The Department for Education is preparing to create a national computer database similar to that of ContactPoint.
In a letter from Tim Loughton MP to Professor Munro, who is conducting an official review into child protection, a new IT system has been discussed that bears similarities to the previous administration’s.
“We agree that any national approach must be fit for purpose, proportionate and relate to a clear need,” said Loughton, Parliamentary Under-Secretary of State for Children and Families in a letter dated November 8 that was made public in a Commons Debate on Monday. “It must also be cost effective and have benefits for the front line of child protection. This was not the case with Contact Point.”
“However, while recognising that ICT can never be the whole answer to improving frontline practice, it is worth considering whether ICT might play a useful role in supporting aspects of social work and the protection of children and young people-as indeed you have pointed out in your first review report.”
The ContactPoint computer system, which aimed to create an infrastructure that would help protect children at risk, was much maligned by the Conservatives while in opposition, and was promptly scrapped altogether by the Coalition government.

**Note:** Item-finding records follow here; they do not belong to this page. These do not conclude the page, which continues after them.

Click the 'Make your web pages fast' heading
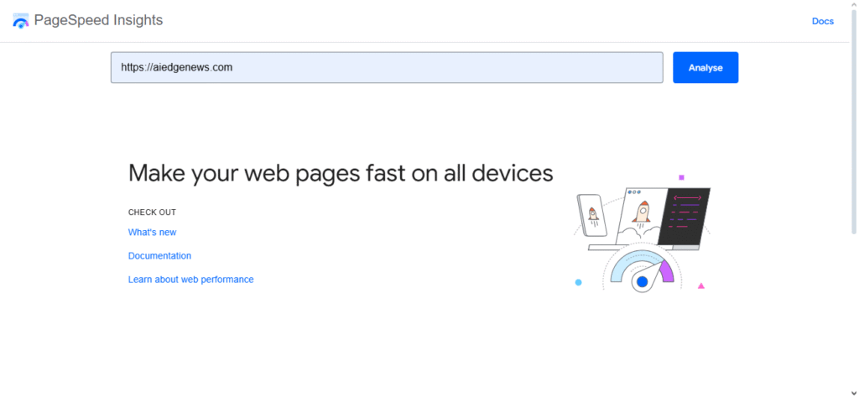 point(341,173)
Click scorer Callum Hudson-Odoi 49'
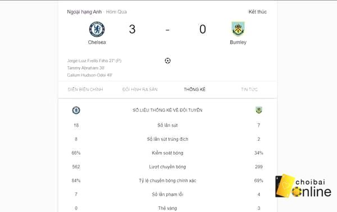Viewport: 337px width, 212px height. 90,75
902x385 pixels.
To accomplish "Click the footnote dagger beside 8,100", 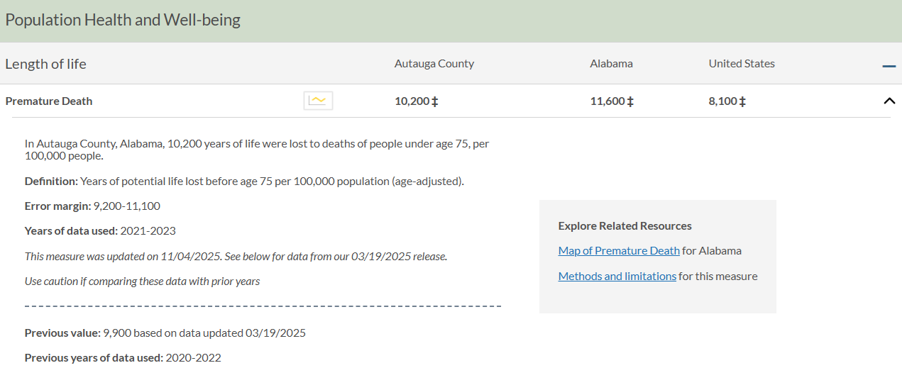I will 742,101.
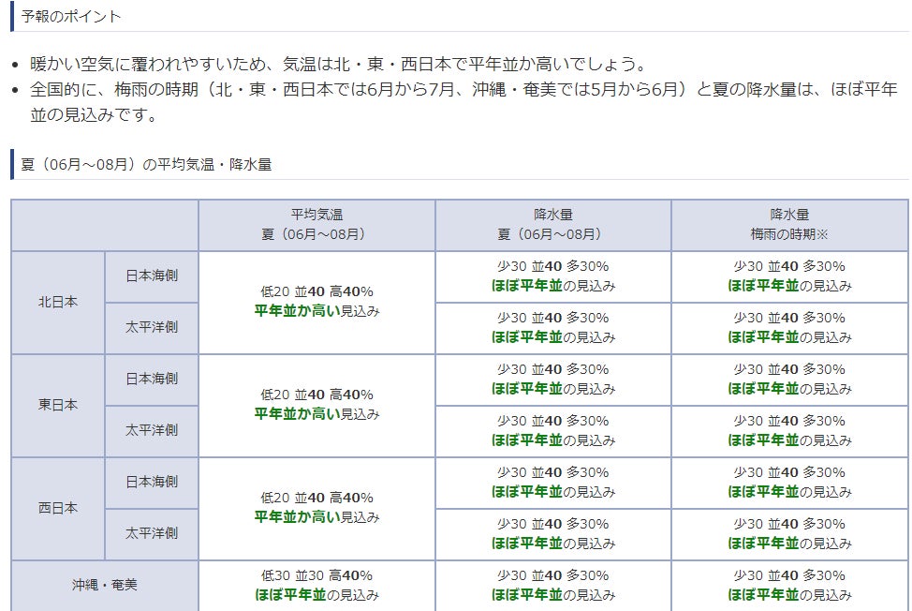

However it is believed that a new system would be different from Contact Point insofar as it would only contain details of children known to be at risk, with the focus on looked after children or those who have already been subject to a child protection plan rather than a comprehensive database.
It was initially discussed in the House via a written ministerial statement that Loughton would investigate a possible successor to ContactPoint back in July.
The letter discusses a number of issues including what information practitioners should have access to, under what criteria a child’s details could be removed from the database, and the cost effectiveness of the new system.
TechEye is aware that, though a new sign posting system may cost less than the previous ContactPoint, it will still represent a significant deficit in the £244 million that was lost by developing and then scrapping the previous.
In the letter it is said that it is not known to what extent “assets” of ContactPoint would be re-used within the new system.
Professor Munro’s response, already made public on January 17, showed that cost-effectiveness is something that the government is very keen to emphasise.
“It goes without saying that the cost-effectiveness of any recommendations will be central to my thinking,” Munro replied.
The Department of Education has informed TechEye that Munro is due to report back with preliminary findings around the beginning of February, with a full report due in April. If there is a decision to go ahead with a ContactPoint replacement it is understood that there is likely to be a series of pilot trials.